/---

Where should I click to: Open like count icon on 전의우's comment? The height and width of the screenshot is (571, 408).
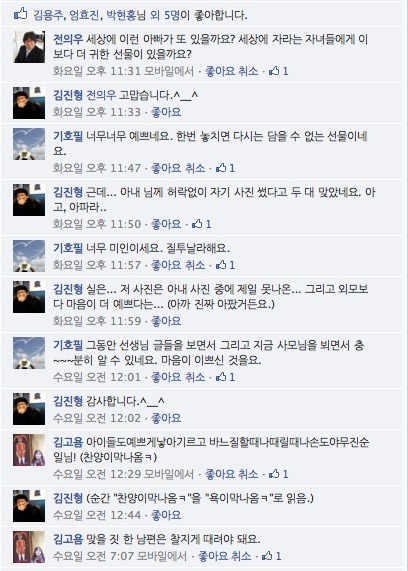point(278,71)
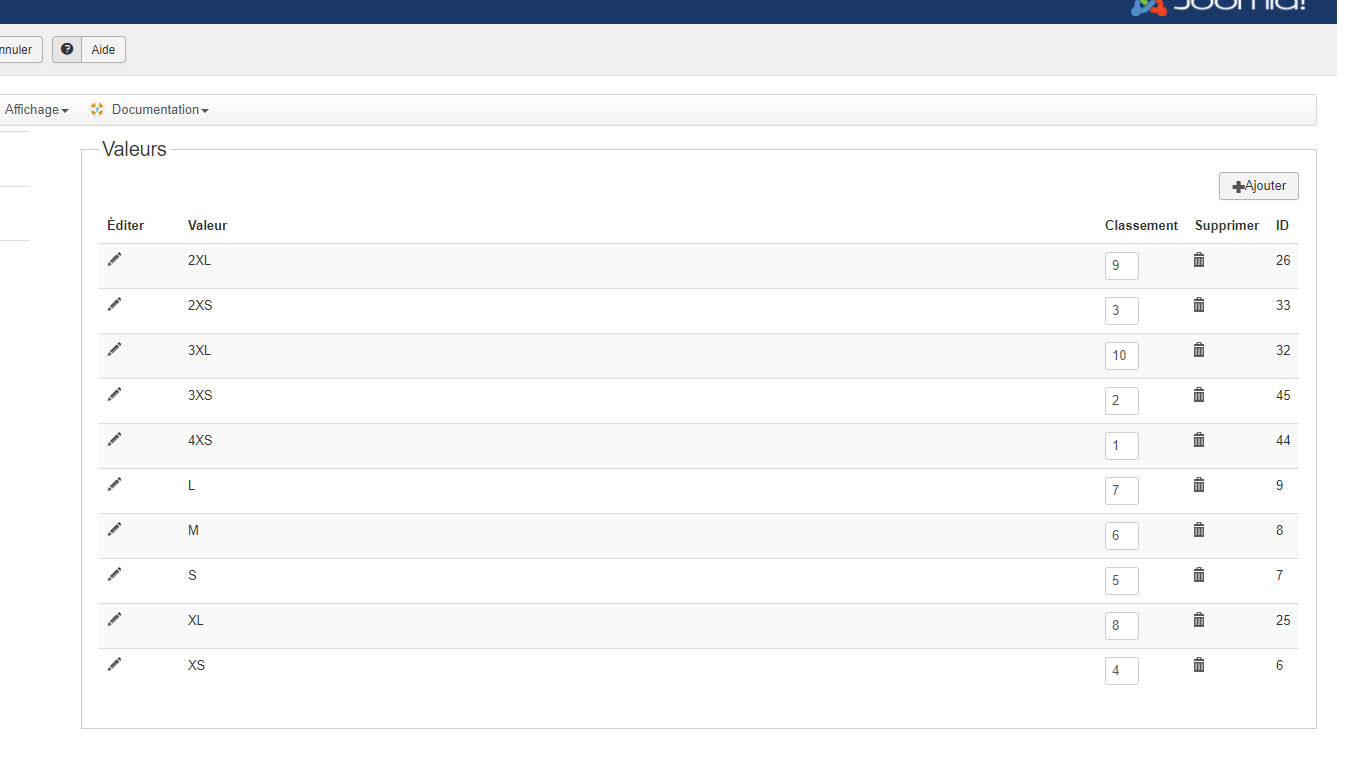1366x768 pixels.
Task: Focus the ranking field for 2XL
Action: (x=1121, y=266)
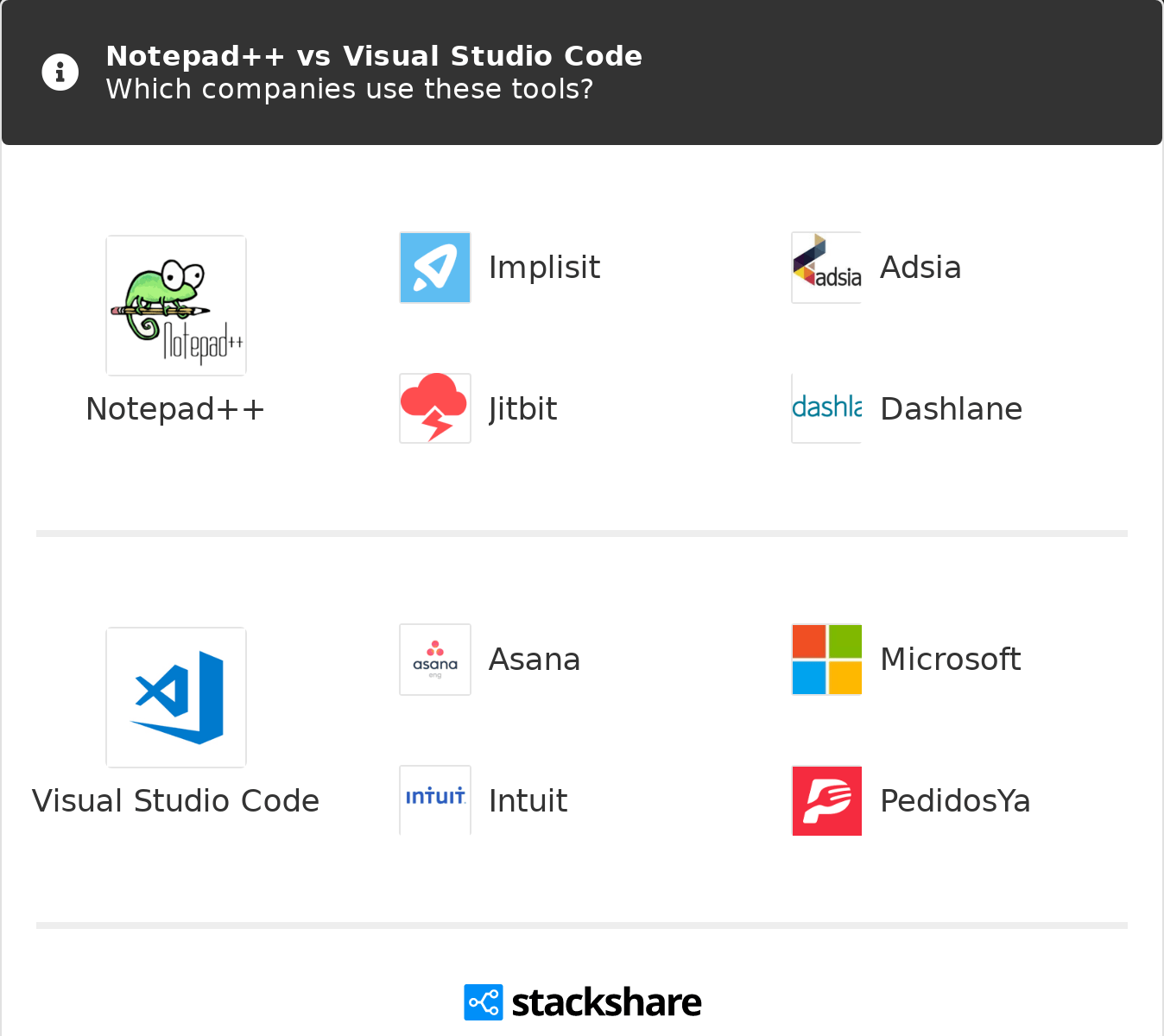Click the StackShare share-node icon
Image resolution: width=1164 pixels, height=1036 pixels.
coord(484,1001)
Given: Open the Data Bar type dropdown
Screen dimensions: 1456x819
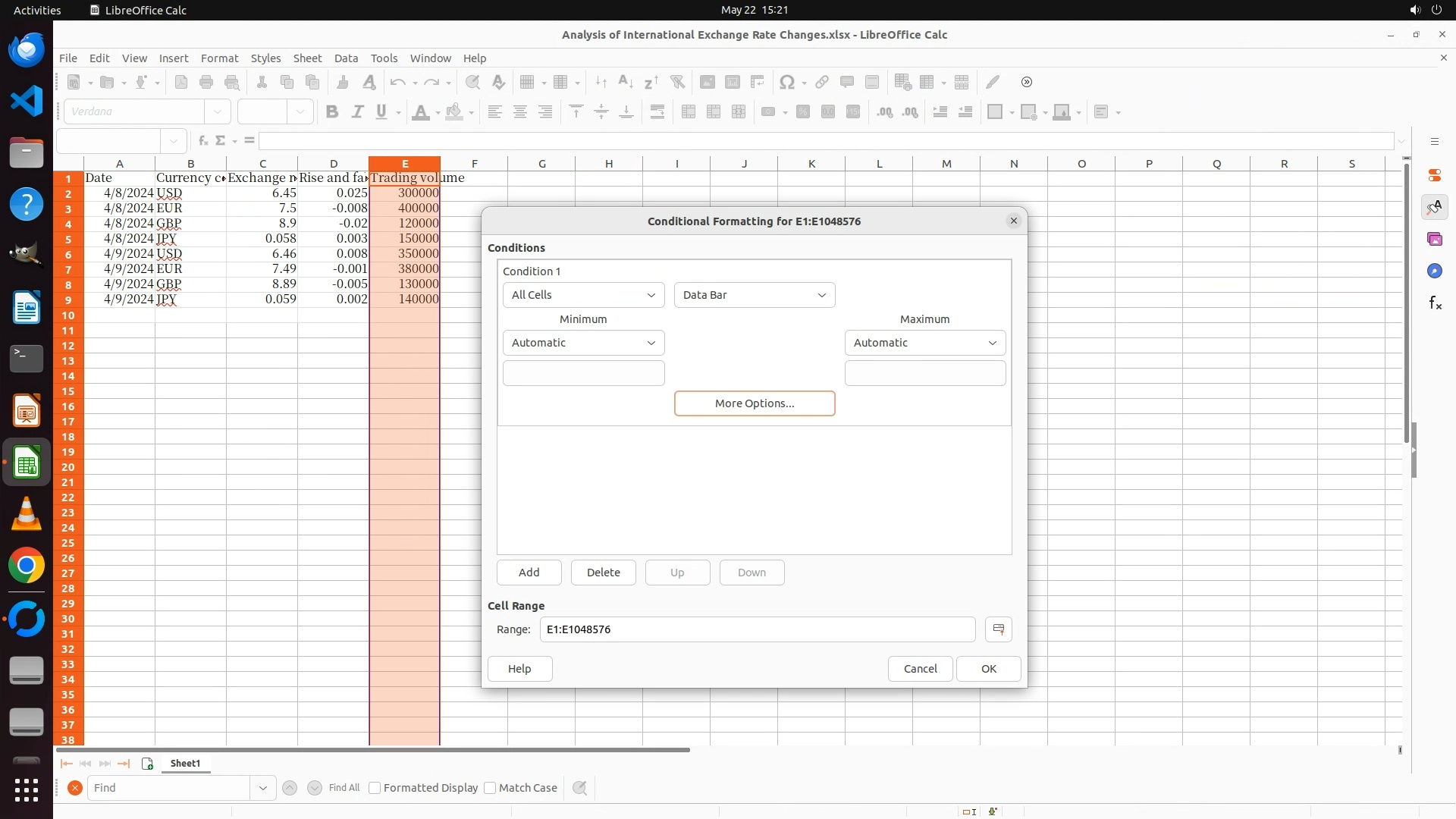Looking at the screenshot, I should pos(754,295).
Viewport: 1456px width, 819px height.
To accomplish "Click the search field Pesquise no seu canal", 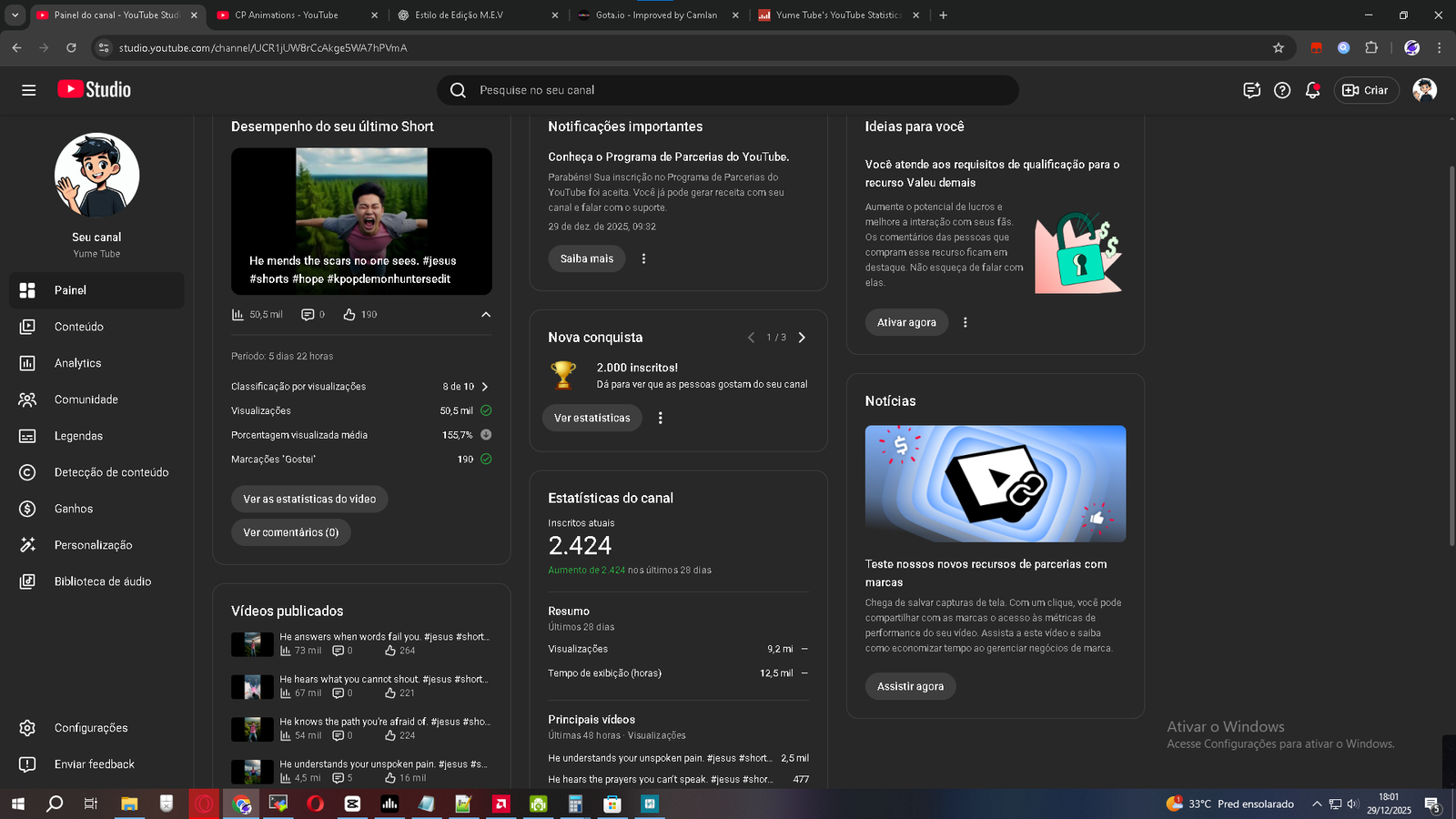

\---

__Problem to solve__: Reproduce the text of all the data above word for word, leaving out the pictures.

__The answer__:
Where should I click to: Open like count icon on 전의우's comment? The height and width of the screenshot is (571, 408).
point(278,71)
1366x768 pixels.
Task: Focus the ranking field for 2XL
Action: (x=1121, y=266)
Click the StackShare share-node icon
Image resolution: width=1164 pixels, height=1036 pixels.
coord(484,1001)
Given: Open the Data Bar type dropdown
Screen dimensions: 1456x819
Looking at the screenshot, I should pos(754,295).
Viewport: 1456px width, 819px height.
To accomplish "Click the search field Pesquise no seu canal", 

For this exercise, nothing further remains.